§ WHAT IS EXPECTED: Which lines of the entries hold the string "Given"? Copy each one.

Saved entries
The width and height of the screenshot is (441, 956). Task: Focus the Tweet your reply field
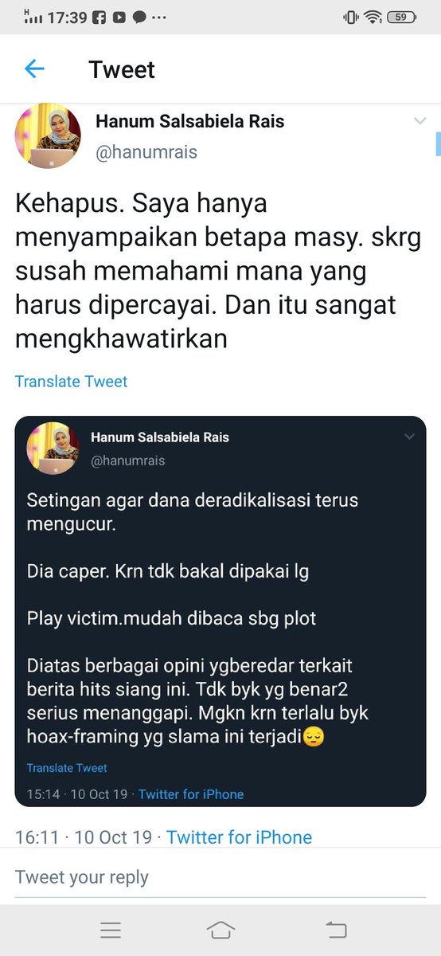(221, 878)
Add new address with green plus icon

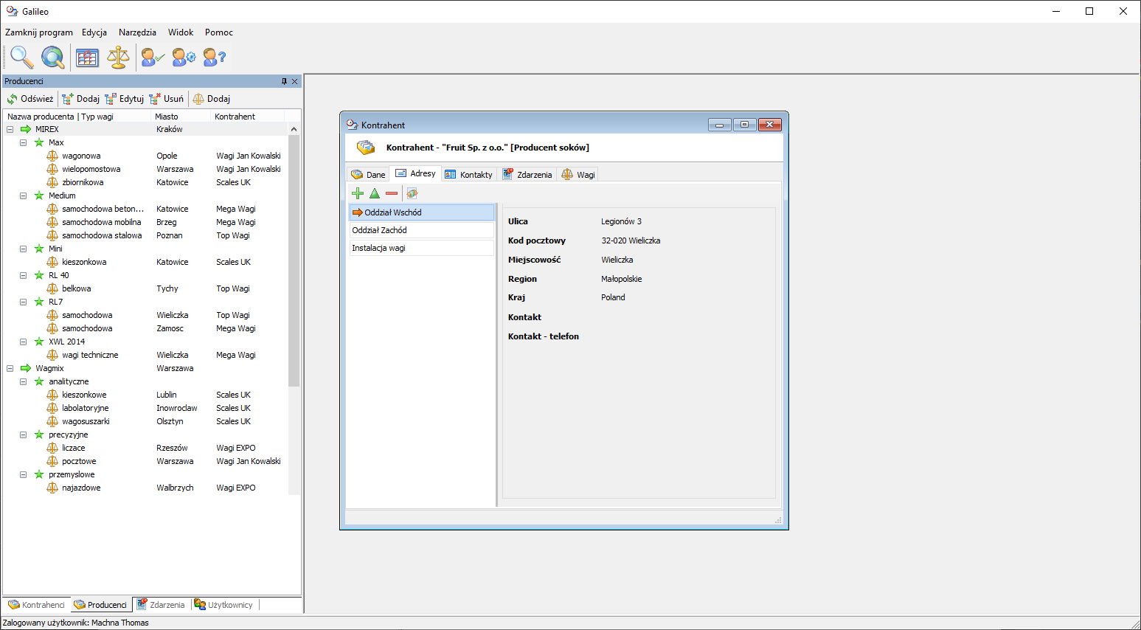[358, 193]
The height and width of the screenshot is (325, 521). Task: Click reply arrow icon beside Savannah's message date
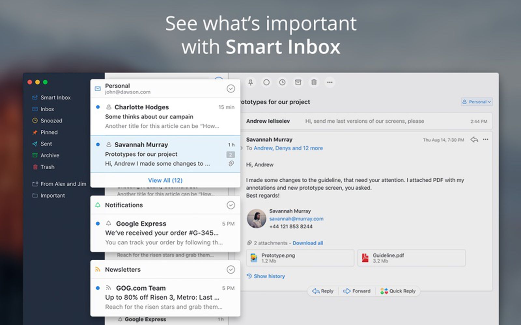(x=474, y=140)
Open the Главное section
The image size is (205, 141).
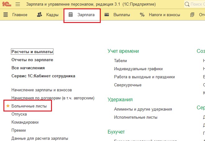click(20, 15)
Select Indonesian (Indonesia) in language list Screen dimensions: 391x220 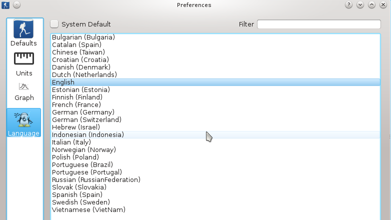tap(88, 135)
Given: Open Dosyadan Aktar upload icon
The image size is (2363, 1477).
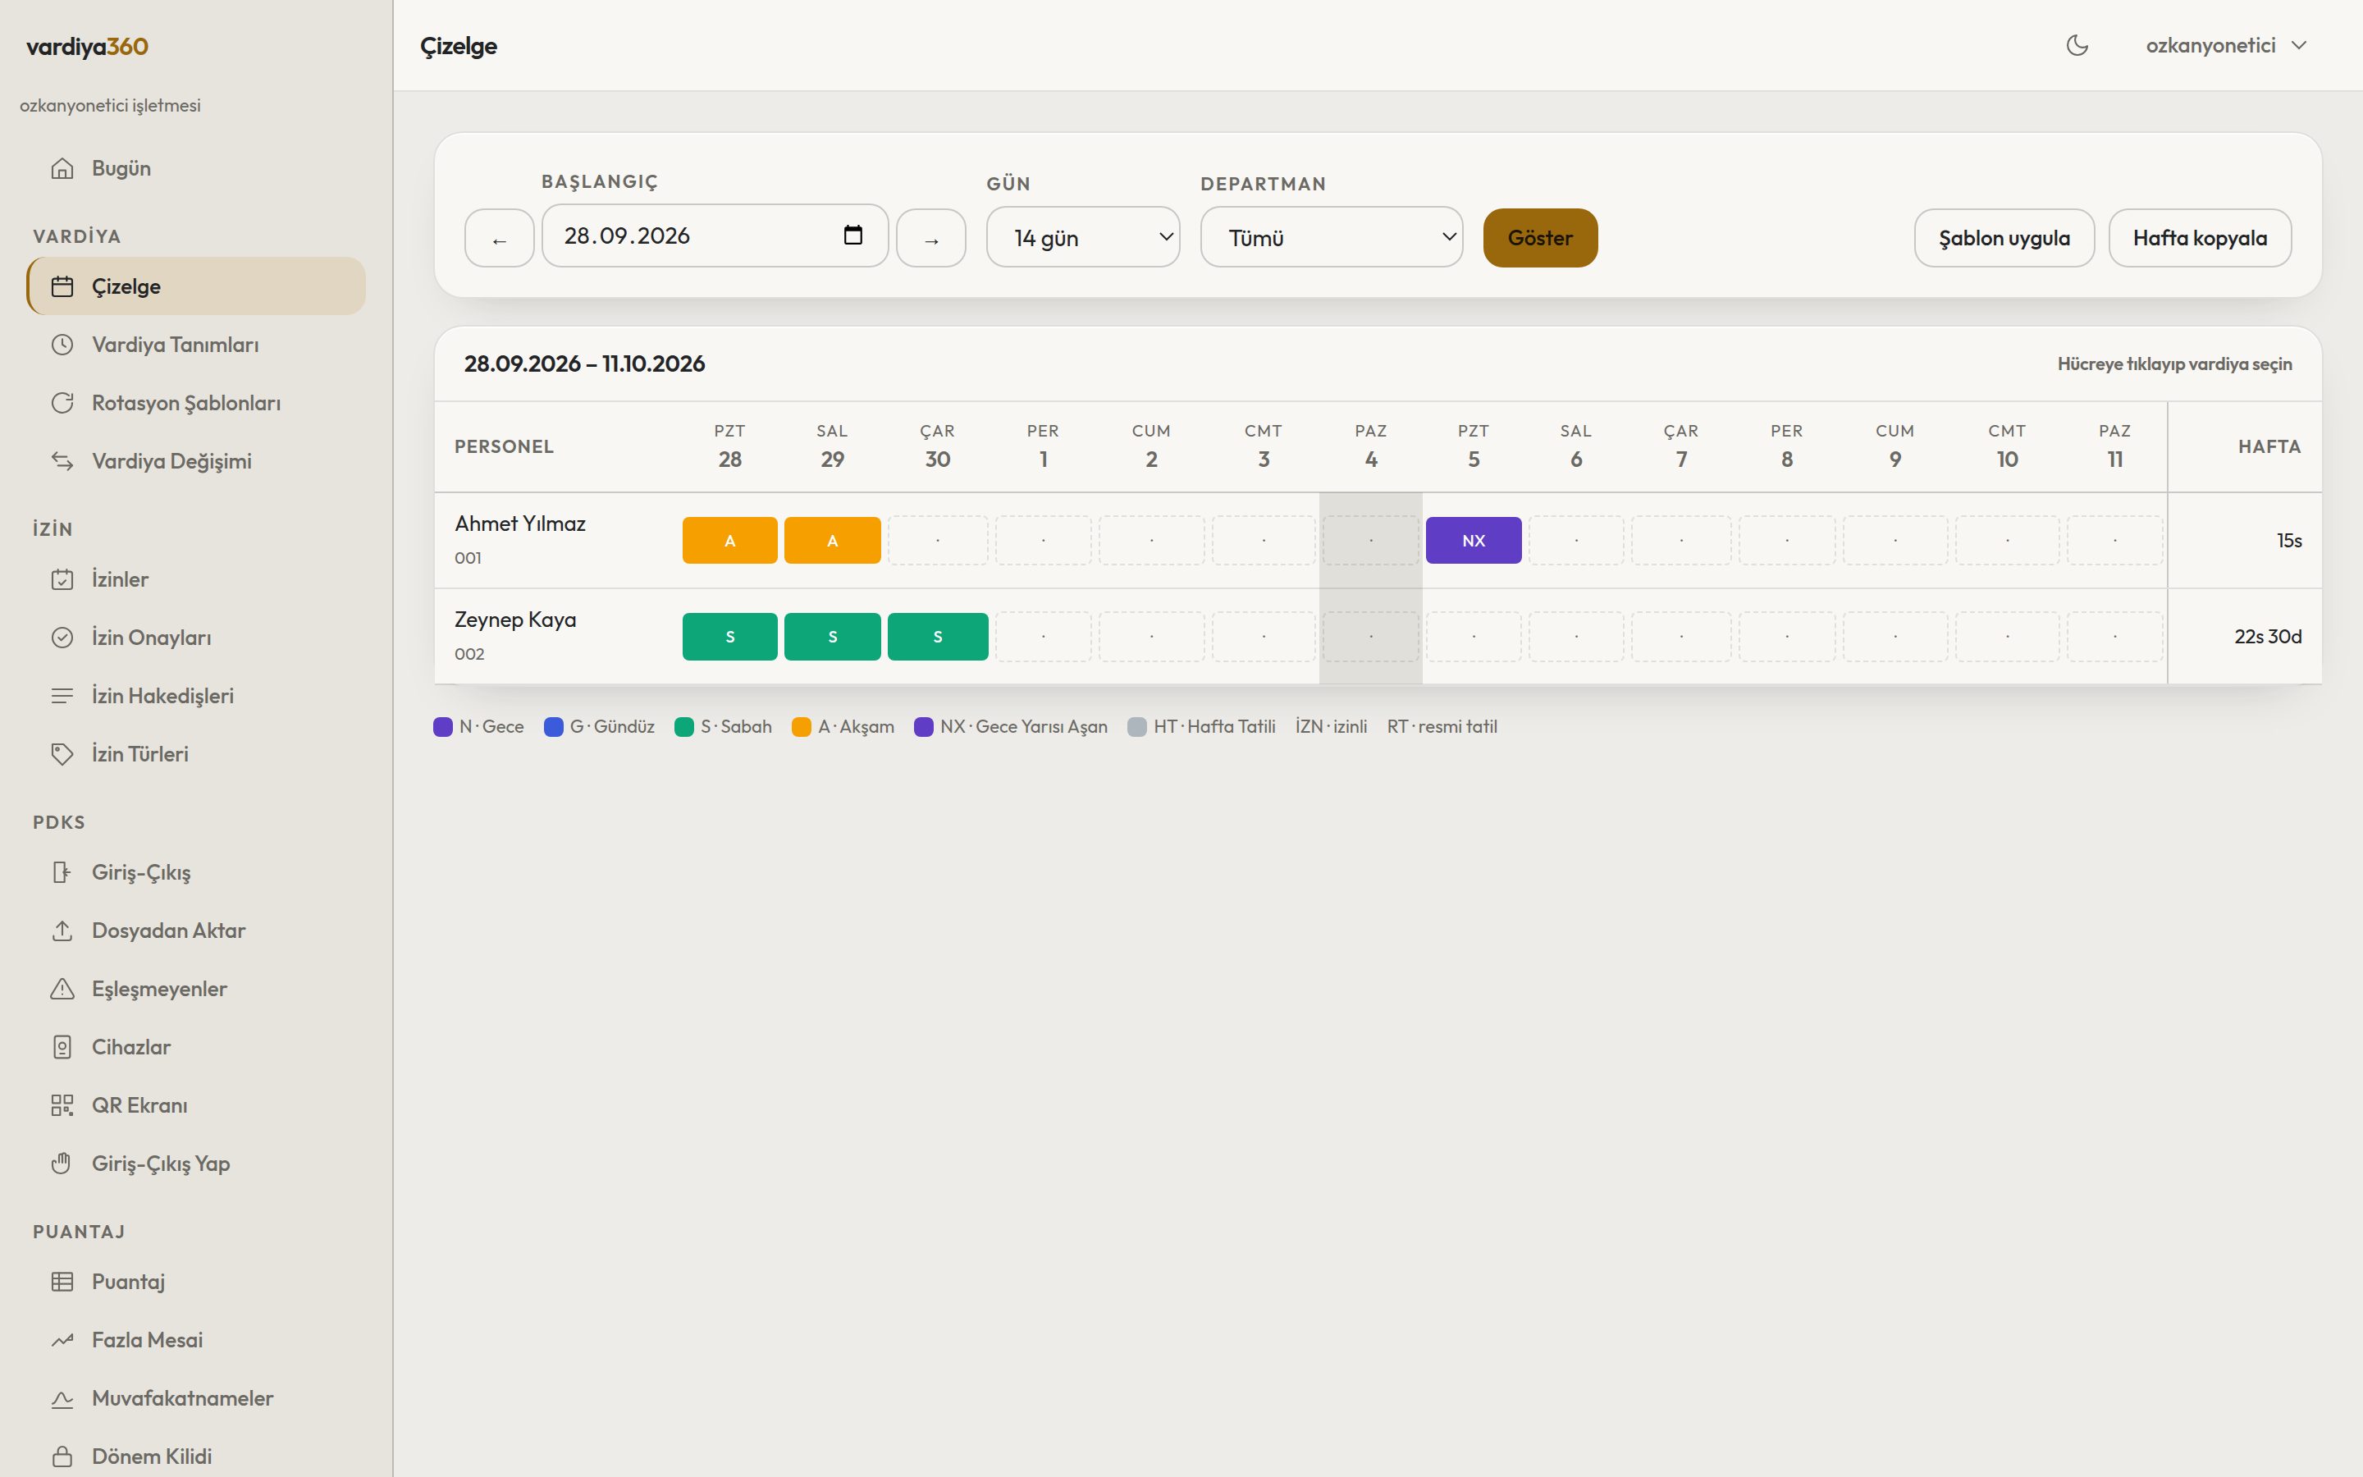Looking at the screenshot, I should [x=62, y=930].
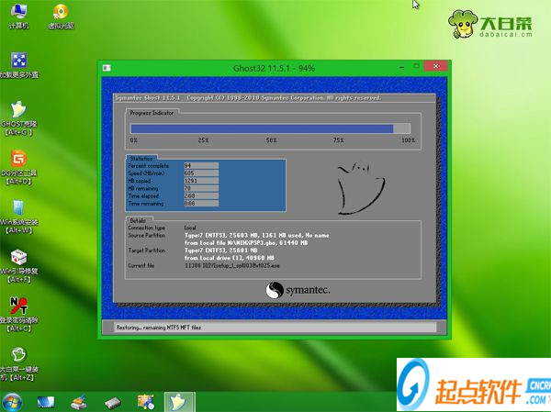Click the Ghost32 window title bar
Viewport: 551px width, 412px height.
[x=276, y=68]

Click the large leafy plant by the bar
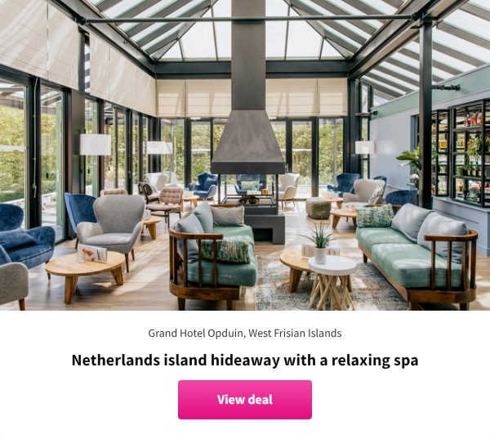coord(409,166)

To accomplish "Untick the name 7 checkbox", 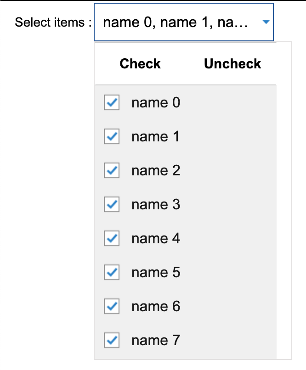I will (112, 340).
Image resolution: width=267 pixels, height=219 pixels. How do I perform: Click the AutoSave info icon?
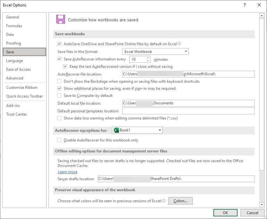(x=179, y=44)
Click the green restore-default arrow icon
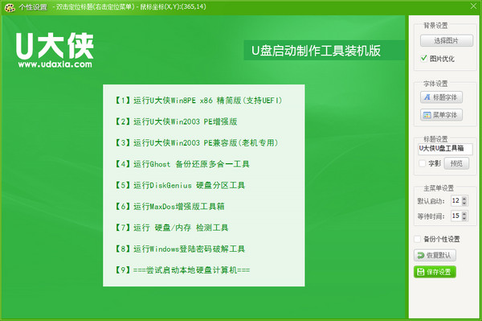 coord(420,255)
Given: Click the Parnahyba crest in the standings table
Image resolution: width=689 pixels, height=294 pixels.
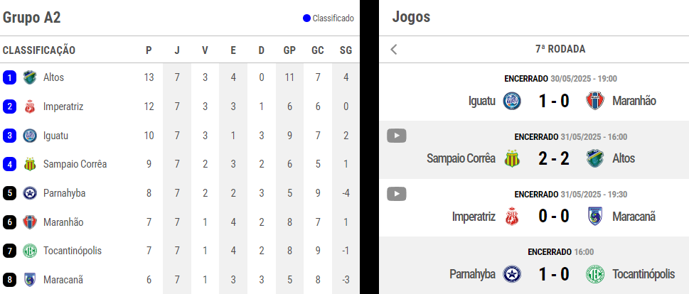Looking at the screenshot, I should [x=30, y=193].
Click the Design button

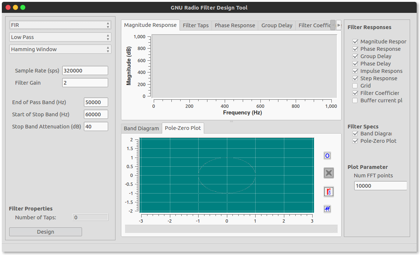(46, 232)

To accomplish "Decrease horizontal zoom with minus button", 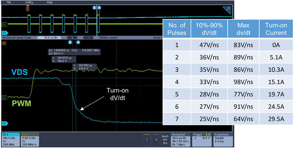I will (88, 38).
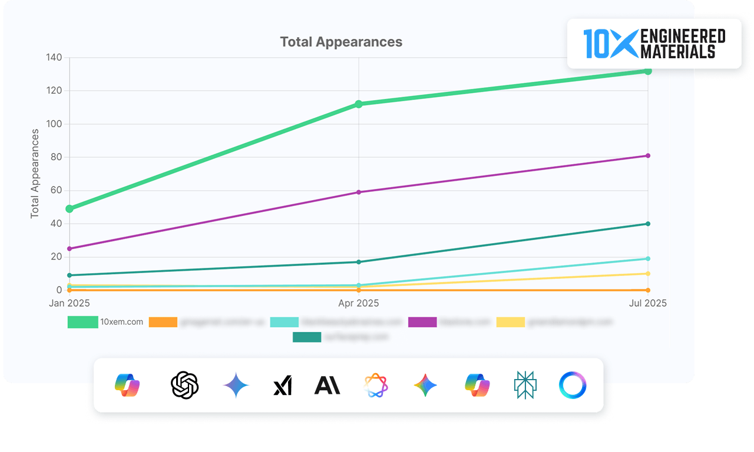Click the green 10xem.com Jan 2025 data point
This screenshot has height=452, width=754.
coord(70,209)
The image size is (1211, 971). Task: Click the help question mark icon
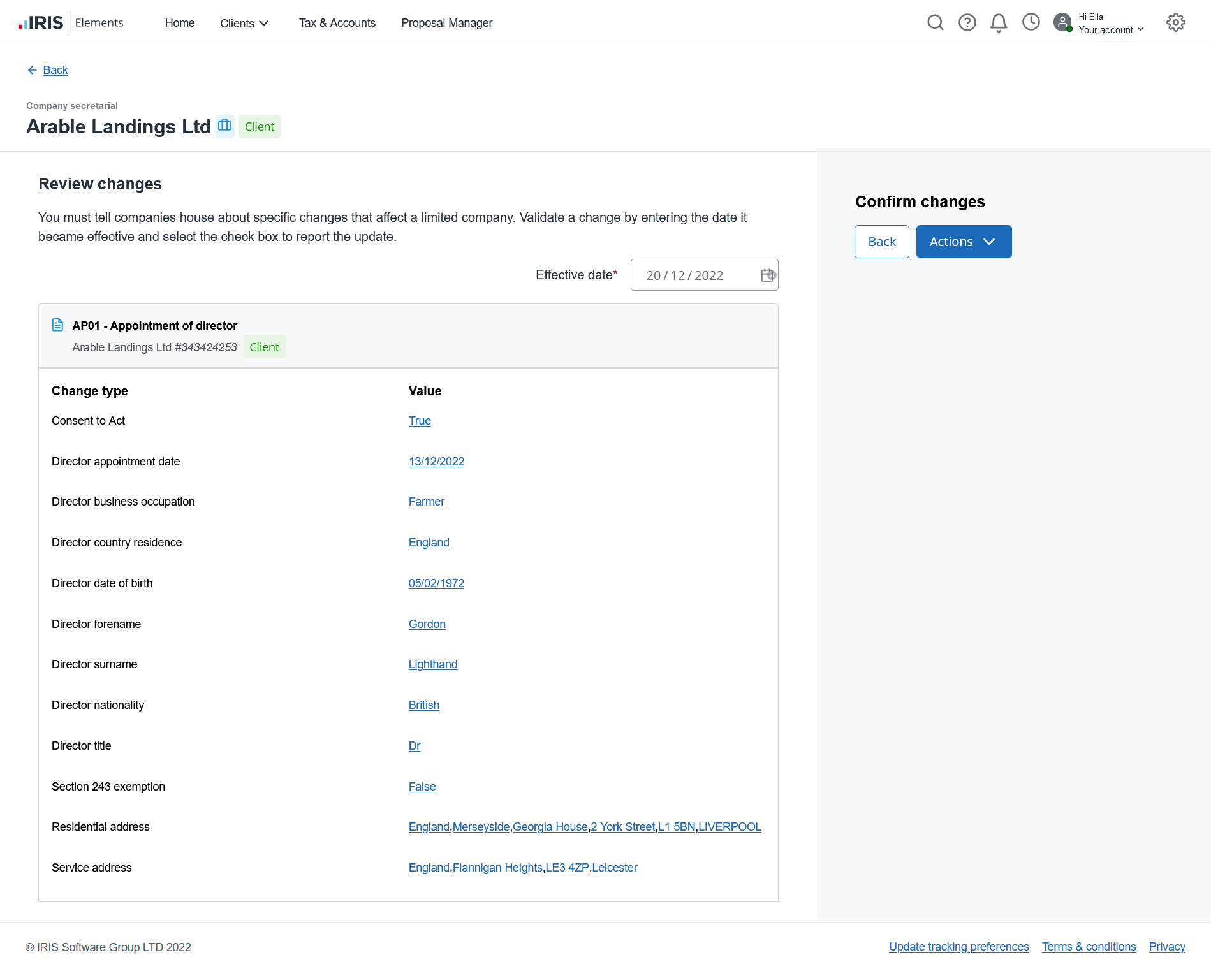point(967,23)
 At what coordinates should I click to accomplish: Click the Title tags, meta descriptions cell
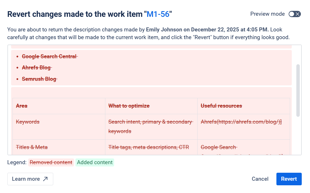pos(149,147)
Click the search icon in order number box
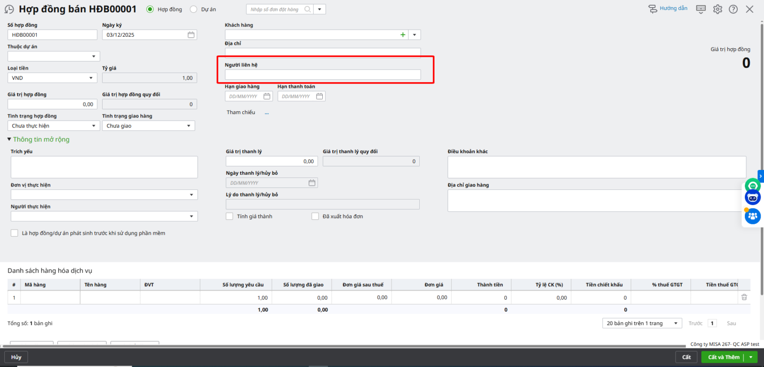This screenshot has width=764, height=367. (x=308, y=9)

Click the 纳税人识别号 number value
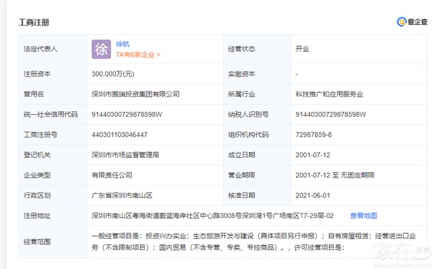pos(331,114)
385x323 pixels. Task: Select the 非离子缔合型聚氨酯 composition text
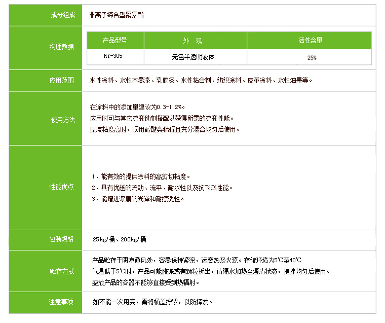[116, 15]
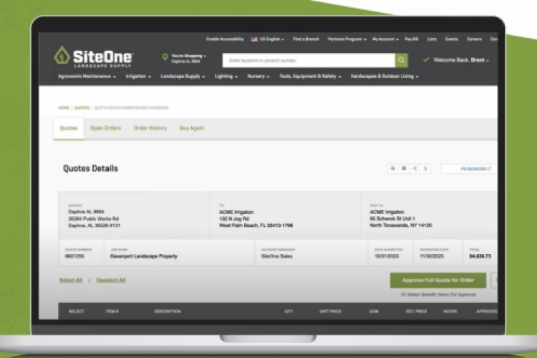Image resolution: width=537 pixels, height=358 pixels.
Task: Click the US flag language icon
Action: pyautogui.click(x=253, y=39)
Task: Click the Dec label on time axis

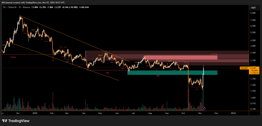Action: click(18, 113)
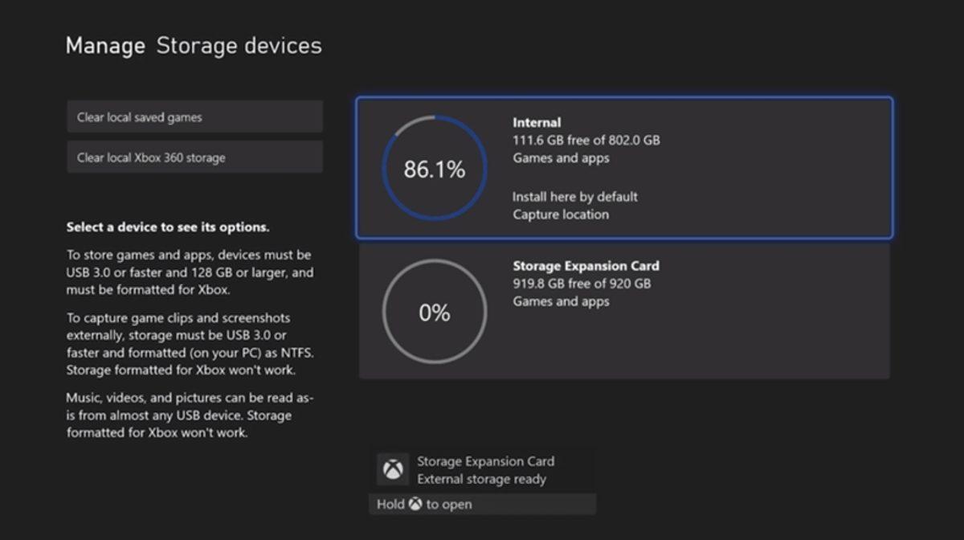964x540 pixels.
Task: Click the Xbox logo in the notification toast
Action: (392, 468)
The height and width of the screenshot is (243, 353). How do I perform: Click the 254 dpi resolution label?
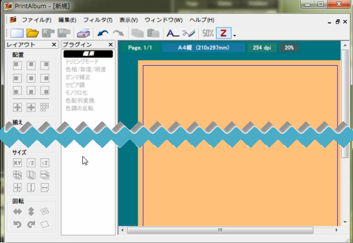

§ RESPONSE:
Given: Open Dosyadan Aktar upload icon
Given: Click the Parnahyba crest in the standings table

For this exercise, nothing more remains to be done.